In a landmark move to align India’s corporate sector with global climate goals, the Government of India has introduced a mandatory carbon reporting framework for all publicly listed companies. Effective from April 1, 2026, the new rules require companies listed on Indian stock exchanges to measure, verify, and publicly disclose their carbon emissions across Scope 1 (direct), Scope 2 (indirect from energy), and Scope 3 (indirect from supply chain and other sources) categories. This mandate will be implemented under the expanded Business Responsibility and Sustainability Reporting (BRSR) Core guidelines, overseen by SEBI in consultation with the Ministry of Environment and the Ministry of Corporate Affairs.
Under the mandate, companies must file annual Carbon Disclosure Reports along with their financial statements, audited by a SEBI-registered third-party environmental auditor. These disclosures must cover total greenhouse gas emissions, emission intensity per unit of revenue, carbon offset initiatives, and year-over-year performance against reduction targets. The reports will be submitted to SEBI’s ESG reporting portal and will be made available to the public, investors, and rating agencies. In addition, sector-specific emission benchmarks and performance indicators will be developed to guide companies and aid comparability across industries.
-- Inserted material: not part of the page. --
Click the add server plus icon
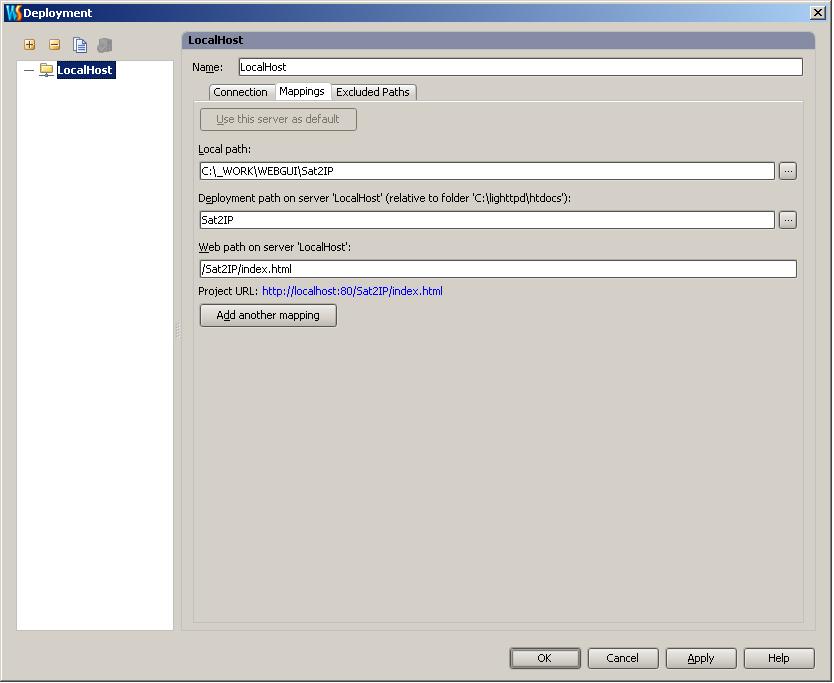Viewport: 834px width, 683px height. [x=29, y=45]
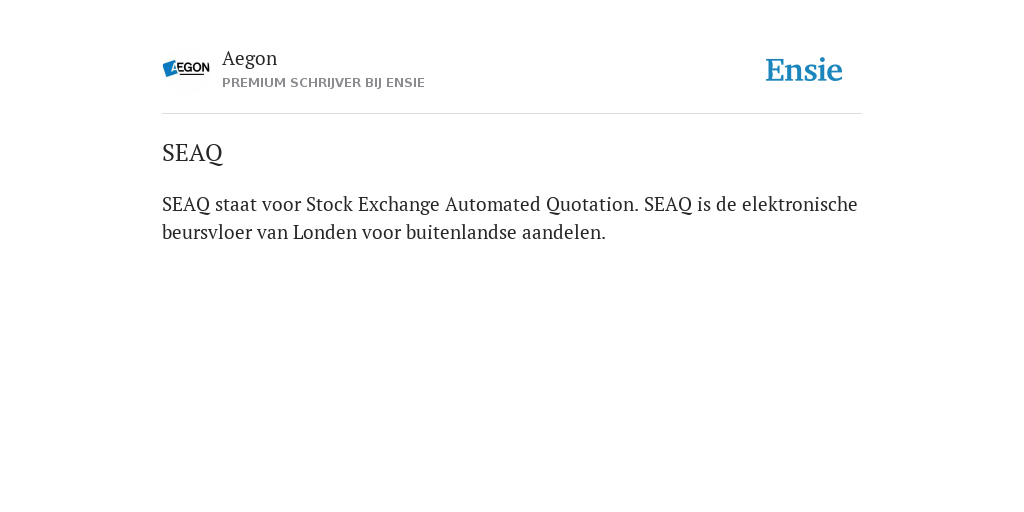Open the blue Ensie logo
The height and width of the screenshot is (512, 1024).
pos(804,70)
Failure to comply with the carbon reporting mandate could result in monetary penalties, ESG rating downgrades, and restricted access to green financing instruments. The government is also providing a phased compliance timeline, starting with the top 500 listed entities by market capitalization, before extending the requirement to all main-board companies by 2028. Supporting this initiative, the Ministry will offer technical guidance, data management templates, and training programs to help companies build internal capacity for environmental reporting. This mandate positions India as a front-runner in sustainable corporate governance, ensuring that climate risk is transparently addressed in capital market disclosures.